Evaluating Recommender Systems - Week 1

  • Metrics
    • Accuracy, Decision support, Rank, others
  • Evaluating without users
    • Evaluating offline data
    • Framework for hidden-data evaluation
  • Evaluation with users
    • Lab and Field Experiments (A/B Trials)
    • User surveys, log analysis

Goals of evaluation

Basic Prediction and Recommendation Metrics

Early days

  • Accuracy and error measures
    • MAE, RMSE, MSE
  • Decision-support metrics
    • ROC AUC, Breese score, later precision/recall
  • Error meets decision-support/user experience
    • “Reversals”
  • User-centered metrics
    • Coverage, user retention, recommendation uptake, satisfaction

A commercial look

  • Accuracy is not important
    • Does it drive results? Recommending something that would’ve been bought anyways isn’t useful
  • Lift, cross-sales, up-sales, conversions
  • Led to thinking about different measures anchored not only to user experience, but recommender goals

Theme 1: Prediction vs.

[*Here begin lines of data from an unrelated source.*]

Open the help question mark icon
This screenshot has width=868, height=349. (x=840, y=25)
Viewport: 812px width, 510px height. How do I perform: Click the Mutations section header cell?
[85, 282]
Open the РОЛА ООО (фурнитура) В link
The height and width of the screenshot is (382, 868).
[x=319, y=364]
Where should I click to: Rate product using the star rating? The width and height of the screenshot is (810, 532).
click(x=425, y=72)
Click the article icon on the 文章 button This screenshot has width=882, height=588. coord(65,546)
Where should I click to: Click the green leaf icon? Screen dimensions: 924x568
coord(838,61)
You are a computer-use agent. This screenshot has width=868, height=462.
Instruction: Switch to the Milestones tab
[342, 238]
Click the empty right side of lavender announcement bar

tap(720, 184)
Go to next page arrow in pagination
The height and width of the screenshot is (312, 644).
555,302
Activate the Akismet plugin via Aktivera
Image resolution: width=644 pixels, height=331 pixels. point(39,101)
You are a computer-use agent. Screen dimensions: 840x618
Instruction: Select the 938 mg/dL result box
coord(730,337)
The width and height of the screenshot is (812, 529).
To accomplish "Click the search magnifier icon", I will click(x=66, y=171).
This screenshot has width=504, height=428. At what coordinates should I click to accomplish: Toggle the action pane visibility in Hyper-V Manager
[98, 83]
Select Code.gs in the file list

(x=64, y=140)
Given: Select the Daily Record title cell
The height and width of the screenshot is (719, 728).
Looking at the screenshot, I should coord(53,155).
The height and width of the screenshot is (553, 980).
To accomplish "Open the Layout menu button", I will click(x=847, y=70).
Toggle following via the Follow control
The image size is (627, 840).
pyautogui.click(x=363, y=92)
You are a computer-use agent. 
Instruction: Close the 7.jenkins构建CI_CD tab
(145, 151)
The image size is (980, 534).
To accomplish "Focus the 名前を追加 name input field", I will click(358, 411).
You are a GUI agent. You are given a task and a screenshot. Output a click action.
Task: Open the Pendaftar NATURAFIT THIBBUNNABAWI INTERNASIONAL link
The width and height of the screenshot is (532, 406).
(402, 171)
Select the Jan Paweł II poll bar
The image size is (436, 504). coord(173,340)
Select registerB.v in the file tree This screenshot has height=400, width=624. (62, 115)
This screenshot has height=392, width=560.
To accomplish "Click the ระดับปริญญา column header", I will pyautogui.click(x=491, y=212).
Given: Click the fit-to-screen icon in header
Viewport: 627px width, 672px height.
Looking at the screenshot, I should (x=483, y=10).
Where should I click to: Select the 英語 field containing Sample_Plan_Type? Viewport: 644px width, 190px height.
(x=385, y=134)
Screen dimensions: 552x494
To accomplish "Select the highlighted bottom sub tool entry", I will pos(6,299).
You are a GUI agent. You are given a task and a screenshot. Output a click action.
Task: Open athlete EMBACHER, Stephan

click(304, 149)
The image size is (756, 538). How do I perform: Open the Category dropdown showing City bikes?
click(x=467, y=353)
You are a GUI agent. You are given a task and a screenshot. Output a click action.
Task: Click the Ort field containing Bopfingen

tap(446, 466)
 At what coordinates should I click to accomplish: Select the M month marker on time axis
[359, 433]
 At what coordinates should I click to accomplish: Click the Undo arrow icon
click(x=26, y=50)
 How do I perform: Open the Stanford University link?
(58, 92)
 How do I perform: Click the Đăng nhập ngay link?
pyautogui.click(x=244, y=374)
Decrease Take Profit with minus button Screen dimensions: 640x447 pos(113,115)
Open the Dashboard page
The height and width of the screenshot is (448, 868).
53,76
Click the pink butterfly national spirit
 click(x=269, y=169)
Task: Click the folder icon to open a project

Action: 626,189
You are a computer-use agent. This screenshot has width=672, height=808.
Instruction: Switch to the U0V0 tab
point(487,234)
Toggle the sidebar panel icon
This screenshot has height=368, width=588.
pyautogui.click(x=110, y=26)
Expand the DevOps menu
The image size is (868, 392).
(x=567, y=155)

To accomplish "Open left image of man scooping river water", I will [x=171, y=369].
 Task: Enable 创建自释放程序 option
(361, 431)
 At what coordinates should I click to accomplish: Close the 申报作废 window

Top-N

  • Key distinction:
    • Prediction is mostly about accuracy, possibly decision support, and mainly about individual isolated predictions
    • Top-N is mostly about ranking, decision support (are the good things at the top?) and focuses comparatively on the complete list of recommendations

Theme 2: More than just metrics

  • Even simple evaluations are hard
    • MAE is easy to compute per item
      • But should it be averaged - across users or predictions?
      • How handle lack of data or coverage?
  • Comparative evaluation is even harder
    • Proper baseline
    • Different coverage, etc…
      • If one algorithm can recommend for each item, and another only for items with sufficient amount of data - how do you fairly compare the two algorithms?
  • It’s not just about the core metric calculation, it’s all the different choices made when applying it and how they affect the outcome

Theme 3: Unary data

  • Many metrics were designed for multi-point data (e.g. a ranking scale 1-5) and won’t work as well for unary data
  • Special metrics exists for unary data

Theme 4: Dead data vs. live recommendation

  • Retrospective (dead data) evaluation looks at how recommender systems would have predicted or recommended for items already consumed/rated
  • Prospective (live experiment) evaluation looks at how recommendations are actually received
  • These have fundamental differences (will be covered in later lecture)

Goals of evaluation

  • To inform
    • Selection of recommender algorithms
    • Turning of algorithm
    • Design of system as a whole
  • To enforce disciplined thinking
    • About recommendation
    • About user experience

Hidden Data Evaluation

  • Use existing data collected
  • Use data to simulate behaviour
  • Test whether recommender can predict behaviour
    • Can the recommender predict the rating a user will assign accurately?

Prerequisites

  • Data …

Evaluation Structure

Split data into train/test sets, where the training data is used to train the algorithm, and then is evaluated using the test set.

What do we measure?

  • How close prediction is to actual rating?
  • Are purchased items in recommendation list?
  • Where are purchased items ranked in recommendation list?

Cross-validation

  • Ensure that the test set is not by chance unrepresentative by doing (for example) K-fold split and cross-validate predictions.

Benefits

  • Efficient, can rerun for however many algorithms we want
  • No users required

Drawbacks

  • Does predictive accuracy matter?
  • If a user would have been shown a recommendation list - would they still have picked the items they actually bought?
    • I.e., thinking about the impact the recommender system starts having on future behaviour once it’s actually introduced.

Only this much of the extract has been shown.